Heres a detailed guide for how to setup caddy reverse proxy. Includes many setups and even monitoring who connects from where to what, though to get that running is bit of work.

is it just the usual way of proxy passing to the http://IP.address:port?

for caddy it is, if it can ping the machine, it can send traffic its way

how do I migrate my current setup (i.e. keys and configs)?

what I like about caddy is that all that is needed is copy paste the simple caddy config file, that is thats needed to move setup from caddy to caddy

What is the best way to approach this mixed system?

I think every reverse proxy can do what you need, including your already running nginx, so you get answers based on personal preference of users. I run before trafik, got guide for that too... its too complex with lot of abstraction layers, and it polutes docker compose files with labels which I dont like, but it is powerful. I played bit with nginx but other than being kinda gold standard of reverse proxy it was ugly boilerplate config compared to caddy. Caddy was simple, clean, and really... just worked. Though you listed using authentification through reverse proxy and there caddy has a shortcoming where you need to do every user manually, instead of just telling here use this file of users/passwords like traefik can.

[–] [email protected] 1 points 10 months ago (1 children)

Same here. Its my go-to for years.

Except I had encountered an issue relatively recently, where newest kernel had regression with virtual dvd under esxi hypervisor, causing higher cpu load than typical.

So I took time and switched all my shit to lts kernel, which I should have used from the get-go.

But other than that, which was solved easily by removing dvd or switching kernel, I had zero issues, and even had some deployments where i was updating ~2 years old arch install and it went smoothly...

[–] [email protected] 1 points 10 months ago

is it worth learning docker and deploying all my services that way or should I just continue with the way i have been doing it for years now?

100% worth!

It is really amazing approach that eases so many aspects and makes you feel more in control and more willing to try stuff.

This repository should be helpful.

Examples of bunch of popular services running in docker and some other stuff like backups with borg or kopia.

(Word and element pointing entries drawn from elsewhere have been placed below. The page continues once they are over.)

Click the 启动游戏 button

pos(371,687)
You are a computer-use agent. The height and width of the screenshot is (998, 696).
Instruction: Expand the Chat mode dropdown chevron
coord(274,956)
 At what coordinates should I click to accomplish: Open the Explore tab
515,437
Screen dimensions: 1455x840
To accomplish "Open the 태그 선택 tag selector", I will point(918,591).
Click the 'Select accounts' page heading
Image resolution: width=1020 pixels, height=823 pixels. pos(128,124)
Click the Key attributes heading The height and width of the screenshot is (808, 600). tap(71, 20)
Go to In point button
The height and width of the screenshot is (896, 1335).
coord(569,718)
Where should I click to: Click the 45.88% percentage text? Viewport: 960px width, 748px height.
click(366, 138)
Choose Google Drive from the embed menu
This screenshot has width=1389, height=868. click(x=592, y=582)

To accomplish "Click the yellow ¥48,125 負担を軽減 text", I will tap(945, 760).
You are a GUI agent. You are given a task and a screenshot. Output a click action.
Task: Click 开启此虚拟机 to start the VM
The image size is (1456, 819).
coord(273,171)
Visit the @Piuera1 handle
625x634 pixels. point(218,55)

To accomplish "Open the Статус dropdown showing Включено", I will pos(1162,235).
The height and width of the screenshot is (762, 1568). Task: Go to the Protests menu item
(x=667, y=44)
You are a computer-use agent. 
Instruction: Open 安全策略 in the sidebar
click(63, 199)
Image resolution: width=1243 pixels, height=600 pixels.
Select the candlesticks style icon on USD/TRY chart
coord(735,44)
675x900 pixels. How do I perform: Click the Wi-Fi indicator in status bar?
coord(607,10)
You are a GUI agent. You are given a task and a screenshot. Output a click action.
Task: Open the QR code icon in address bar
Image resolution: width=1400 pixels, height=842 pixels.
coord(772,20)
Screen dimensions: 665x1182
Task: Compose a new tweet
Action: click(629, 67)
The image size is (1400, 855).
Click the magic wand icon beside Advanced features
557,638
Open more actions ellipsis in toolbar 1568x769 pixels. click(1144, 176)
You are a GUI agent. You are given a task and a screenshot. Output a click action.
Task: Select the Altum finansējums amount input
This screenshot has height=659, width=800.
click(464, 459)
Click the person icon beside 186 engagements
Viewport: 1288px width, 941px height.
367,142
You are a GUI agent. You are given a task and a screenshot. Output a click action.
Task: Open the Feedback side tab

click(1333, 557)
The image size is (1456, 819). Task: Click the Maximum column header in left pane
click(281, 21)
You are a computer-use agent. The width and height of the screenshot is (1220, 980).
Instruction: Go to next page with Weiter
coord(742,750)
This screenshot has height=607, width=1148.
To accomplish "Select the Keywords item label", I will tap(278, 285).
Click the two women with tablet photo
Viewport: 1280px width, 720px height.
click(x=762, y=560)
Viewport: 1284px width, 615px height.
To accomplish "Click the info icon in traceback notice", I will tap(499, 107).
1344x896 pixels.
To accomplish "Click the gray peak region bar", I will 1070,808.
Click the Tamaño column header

using Arch for my home server

I too run Arch as my go-to linux server, usually docker host is being its main job. Sometimes wireguard node or NUT sever for UPS.

Reason being its a damn good OS and I am most comfortable with it since I am running it on my main desktop. But another thing is that I usually run under some hypervisor(hyper-v and esxi) as a virtual machine, not straight on metal. So taking snapshot of it is matter of second and reverting to that snapshot is a minute... so that is one aspect that lets me go with any linux I damn like without that much consideration for reputation of stability.

That repo that I linked has even notes on arch fresh install, but arch started to include archinstall script on ISO, i decided to rather use that.

I started to deploy Arch so much that I even have few ansible playbooks to get arch the way I like. Which mostly means some basic services and packages and workflow being about nnn file manager and micro text editor.

Also recommend you use lts kernel when installing arch, just for that extra stability.

Also it seem you were running xorg too, which I recommend abandoning. So much extra packages, so much more that can go wrong on update compared to bare arch with terminal and ssh.. but if it really ease your workflow then fine.